On Tuesday, 20.06.2023, there was a considerable downtime of various IT services and also of the TUW homepage as a result of a malfunction within the Datacore Storage Cluster.
The cause was identified as the import of Windows updates, which occurred automatically despite deactivation. The updates led to a shutdown at 05:02 and thus to a disk error at 05:03. This was displayed on TU.it's monitoring systems at 05:06 and dealt with by a TU.it staff member from 06:30. The final root-cause is currently being clarified with the manufacturers. From 07:30 a team of 15 employees was involved in the elimination of the fault. At 07:40 it was decided to activate an emergency page to the TUW website.
To ensure data integrity, the service that provides the virtual machines with their disks did not autostart on the storage clusters. This meant that the IT services running on these VMs would fail.

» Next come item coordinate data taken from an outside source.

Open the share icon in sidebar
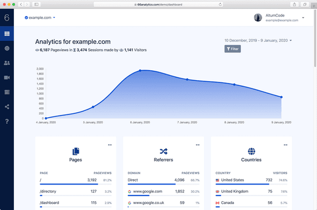The width and height of the screenshot is (317, 210). 7,107
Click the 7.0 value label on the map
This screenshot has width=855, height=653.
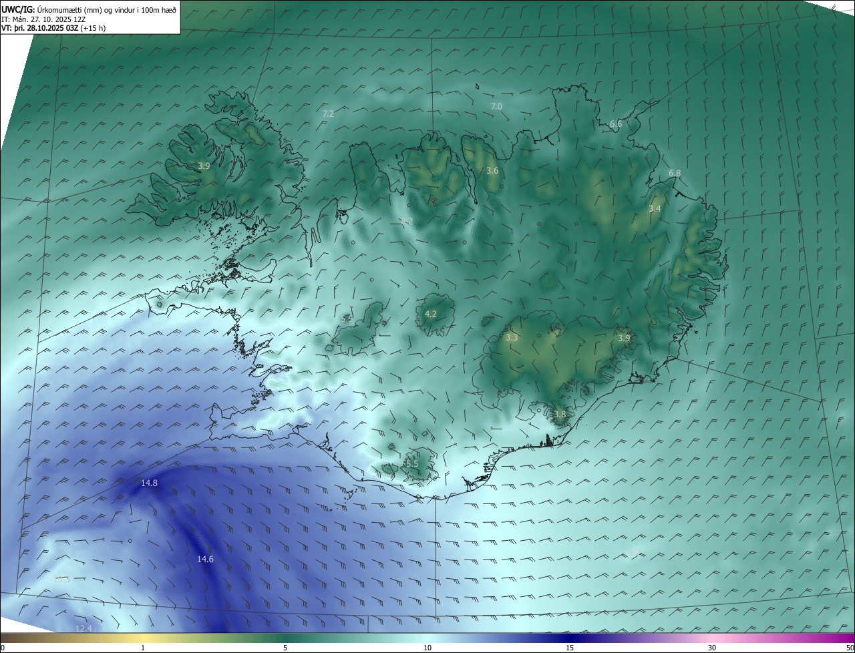click(496, 106)
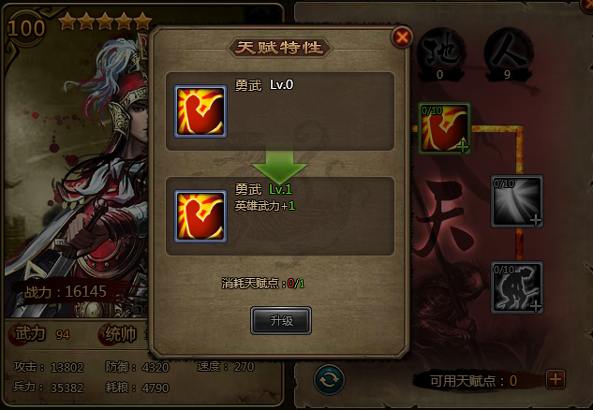Click the gray crouching-warrior talent icon
The width and height of the screenshot is (593, 410).
(517, 287)
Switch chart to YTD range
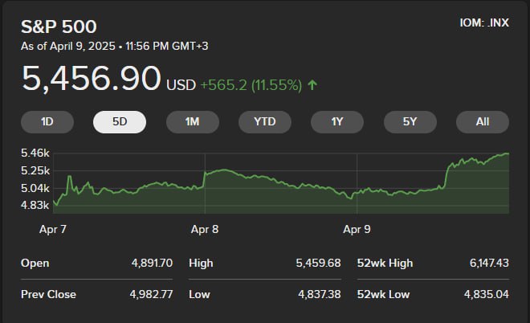 [x=265, y=121]
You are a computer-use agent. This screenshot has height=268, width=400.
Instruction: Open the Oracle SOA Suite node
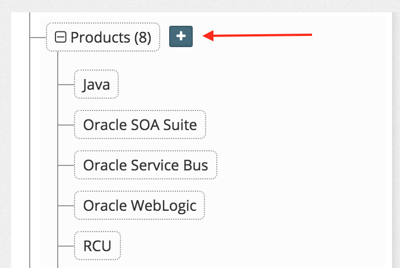click(x=139, y=124)
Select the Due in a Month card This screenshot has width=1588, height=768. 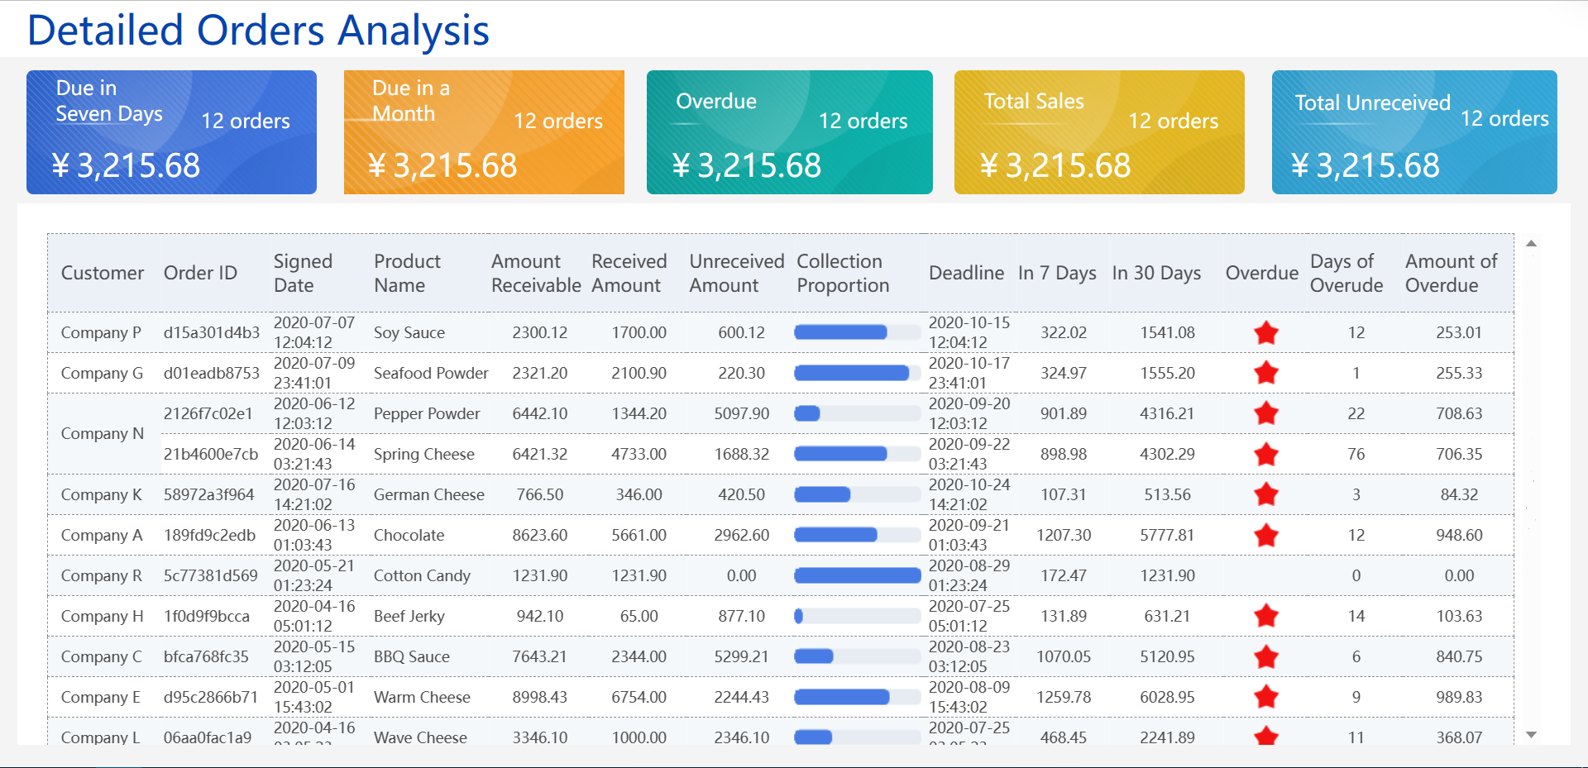click(484, 132)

After a successful non-automated controlled restart of all services on the Datacore clusters, the disks were made available to the VMs again - without data loss. The TU.it virtualization team provided significant support to the service managers of the affected services during the recovery.
Since central TU information channels were down (e.g. TUchat, TUwiki) or impaired (e.g. mail) due to this disruption, customer communication was initially very difficult. However, improvised workarounds could be found.
At 9:00 p.m., all services were available again without any interruptions.
We would like to take this opportunity to apologize to all those who had to put up with disruptions to their work as a result of these service outages.